Every route ends the same way: a reasoning agent live on rAIson, reachable through one API.
Dialogue
Build directly on the platform through a natural-language dialogue. No upload, no code — you just answer the platform's requests and the code is automatically generated for you.
Route 02From text
Upload a plain-language specification — a policy or scenario describing the decisions the agent should make. Claude drafts the encoding; you validate it.
Route 03From data
Upload tabular / CSV data.
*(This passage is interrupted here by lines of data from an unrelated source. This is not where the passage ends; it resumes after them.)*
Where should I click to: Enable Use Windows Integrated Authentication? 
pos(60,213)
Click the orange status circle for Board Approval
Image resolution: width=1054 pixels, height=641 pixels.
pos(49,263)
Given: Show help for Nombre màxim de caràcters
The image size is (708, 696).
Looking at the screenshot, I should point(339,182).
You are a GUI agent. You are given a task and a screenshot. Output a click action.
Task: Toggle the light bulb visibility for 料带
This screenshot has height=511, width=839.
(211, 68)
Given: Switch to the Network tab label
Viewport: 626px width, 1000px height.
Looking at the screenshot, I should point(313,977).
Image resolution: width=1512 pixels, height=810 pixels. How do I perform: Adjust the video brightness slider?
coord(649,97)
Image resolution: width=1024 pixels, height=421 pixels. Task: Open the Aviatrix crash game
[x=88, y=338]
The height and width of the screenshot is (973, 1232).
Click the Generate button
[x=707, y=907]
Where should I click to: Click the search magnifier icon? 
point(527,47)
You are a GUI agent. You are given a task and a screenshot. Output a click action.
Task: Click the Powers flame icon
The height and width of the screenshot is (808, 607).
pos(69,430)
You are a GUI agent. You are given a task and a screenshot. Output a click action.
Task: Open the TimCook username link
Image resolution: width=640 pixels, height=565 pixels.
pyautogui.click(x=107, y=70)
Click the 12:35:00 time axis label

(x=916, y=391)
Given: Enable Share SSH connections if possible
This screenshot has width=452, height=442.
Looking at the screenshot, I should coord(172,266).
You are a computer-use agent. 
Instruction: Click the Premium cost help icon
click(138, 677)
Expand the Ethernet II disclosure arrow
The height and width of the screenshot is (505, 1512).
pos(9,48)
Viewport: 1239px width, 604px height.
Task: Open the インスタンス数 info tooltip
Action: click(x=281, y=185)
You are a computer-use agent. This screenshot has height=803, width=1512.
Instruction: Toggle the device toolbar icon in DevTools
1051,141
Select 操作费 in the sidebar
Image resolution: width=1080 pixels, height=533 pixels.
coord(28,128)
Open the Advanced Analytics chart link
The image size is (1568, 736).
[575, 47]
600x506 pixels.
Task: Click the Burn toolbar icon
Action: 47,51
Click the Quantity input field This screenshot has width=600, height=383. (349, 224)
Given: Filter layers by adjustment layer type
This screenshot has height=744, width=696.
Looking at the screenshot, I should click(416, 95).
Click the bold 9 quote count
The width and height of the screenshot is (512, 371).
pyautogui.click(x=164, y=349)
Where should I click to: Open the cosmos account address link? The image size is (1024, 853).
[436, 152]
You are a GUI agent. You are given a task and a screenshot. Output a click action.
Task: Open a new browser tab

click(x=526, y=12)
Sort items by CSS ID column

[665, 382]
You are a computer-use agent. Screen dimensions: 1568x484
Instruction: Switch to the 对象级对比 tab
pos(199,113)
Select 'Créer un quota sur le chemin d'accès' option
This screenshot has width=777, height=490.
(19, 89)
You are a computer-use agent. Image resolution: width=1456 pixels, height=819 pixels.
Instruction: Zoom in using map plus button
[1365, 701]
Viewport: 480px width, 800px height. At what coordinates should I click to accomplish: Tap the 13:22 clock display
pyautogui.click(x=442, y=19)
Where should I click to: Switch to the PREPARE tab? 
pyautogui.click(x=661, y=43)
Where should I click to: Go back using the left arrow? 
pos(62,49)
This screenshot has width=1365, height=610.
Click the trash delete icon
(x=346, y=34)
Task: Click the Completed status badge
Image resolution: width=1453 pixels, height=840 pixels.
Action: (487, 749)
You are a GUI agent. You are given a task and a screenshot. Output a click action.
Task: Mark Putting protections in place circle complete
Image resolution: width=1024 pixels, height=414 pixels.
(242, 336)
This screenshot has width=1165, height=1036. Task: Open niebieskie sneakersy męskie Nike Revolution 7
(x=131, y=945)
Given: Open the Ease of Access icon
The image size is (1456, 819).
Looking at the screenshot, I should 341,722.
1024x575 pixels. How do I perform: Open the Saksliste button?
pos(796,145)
Claude drafts the encoding from your columns; you validate it.
Route 04Done for you
The Argument Theory team builds the agent for your domain using the same infrastructure.
At decision time
Where it applies
- Regulatory compliance
- Medical-diagnosis support
- Judicial decision support
- Risk & threat assessment
- Data-access control
- Intelligent trading
- Personal assistants
Real-world domains
Wherever a policy decides what should happen.
If a rulebook prescribes what to do under competing conditions — modal verbs, defaults and exceptions, explicit overrides — it can become an executable, auditable decision service.
Argument Theory
We offer rAIson.
Argument Theory is a deep-tech startup built on decades of internationally recognized research in computational argumentation, autonomous agents, multi-agent systems and symbolic AI more generally. We offer rAIson — our platform built on a neuro-symbolic architecture that pairs large language models (Claude) with argumentation-based reasoning encoded in propositional satisfiability (SAT).
It is how we turn the academic fields of argumentation and SAT based reasoning into production decision systems: automated decisions an organisation can stand behind — auditable, revisable, and grounded in a transparent logic rather than an opaque model.
And it changes who can build — and at what cost. Domain experts, people with innovative ideas, and companies take a policy from natural-language text or tabular data to a deployed agent without writing code or hiring AI specialists, cutting development time and cost substantially. Every verdict is deterministic and traceable, so a rAIson agent slots into an existing IT chain as a reliable component, with no added uncertainty and no risk to break the chain.
What rAIson brings
- A neuro-symbolic architecture: LLMs that read, symbolic AI that decides
- A symbolic-AI engine combining the high expressive power of a structured preference-based argumentation framework (PAF) with the computational power of SAT solving.